Note About Performance and Lifecycle
As mentioned, QLC NAND consists of 4 bits per cell, which increases density and storage capacity, and helps lower cost. From a design perspective, increasing the number of bits per cell increases the complexity in managing those bits and increases the likelihood of an error, so compensating for this reduces performance compared to previous generations of NAND. In addition, increasing the number of bits per cell increases the number of times electrical charges are used to change the bits state, and this ultimately decreases the life cycle of the drive. With that, QLC has less endurance and performance than TLC, which has less than MLC, and which has less than SLC. Therefore, with each increase in bits per cell we see both a performance and endurance decrease when compared to the previous generation of NAND.
Note About Performance
It is important to note that when we are talking about performance decreases between QLC and TLC, for example, we are comparing this on a NAND level. There are techniques that can be deployed to help improve drive performance, so there may be cases where a QLC drive outperforms or comes very close to the performance of a TLC drive, as an example. The most important solution for improving performance is cache utilization and controller logarithms. In the case of the Intel 660P, they use several caching techniques which include some DRAM, some SLC cache, and a solution called dynamic cache, which treats a portion of QLC like SLC when needed and when time permits. This is a very effective technique in consumer drives, where there is typically an abundance of ideal time to clear cache. In other high use applications, this may not perform adequately compared to other SSD solutions, but as outlined, the Intel 660P is targeting the client market as an HDD replacement, where it far outperforms those options.
Note About SSD Lifecycle
In terms of endurance, there are several points worth mentioning. First, we know that as a cell changes its state as the result of an electrical charge, that cell is degraded and eventually can no longer change. This essentially means that the drive or cell can no longer be written to, leaving the data still readable, just not writable nor accessible as a boot drive. This has lent itself to considerable concern in the market, but in truth it has advantages – primarily that a drives useful state can be predicted. In other words, you can use software to determine how long the drive will be able to be written to, compared to a hard drive, which can fail at any point in time without warning. In addition, the life cycle of the Intel 660P is .1 DWPD or Drive Writes Per Day. This means that an end user or a client user can write 100GB of data per day every day for 5 years, the warranty of the Intel 660P before the drive cells will be completely degraded. The average user will write between 20GB and 40GB per day so even with QLC NAND, the Intel 660P will far outlast the typical user’s needs.
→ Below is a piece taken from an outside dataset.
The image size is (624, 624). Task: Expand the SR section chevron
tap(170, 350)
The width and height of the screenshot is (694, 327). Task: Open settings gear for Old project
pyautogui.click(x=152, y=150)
Good, Better, Best Solutions for Client PCs
For resellers that offer client PCs to their customers who are looking to differentiate their system, add value for the end user, and increase their potential profit, adding an SSD is an excellent option. With the variety of choices and differences in performance, as well as cost, consumers will need the expertise of the reseller to provide the proper guidance. As a leader and innovator in SSD technology, Intel has a complete product stack that gives resellers the ability to offer their customers the best solution for their needs. The Intel 660P is an excellent choice for consumer based PCs. It is available in 512GB and 1TB options, has a lower cost per gigabyte due to the use of the new QLC NAND, is easy to integrate with the M.2 connection, and most importantly, it is not limited by the SATA interface as it uses a PCIex4 bus, and also comes with an industry leading 5 year warranty.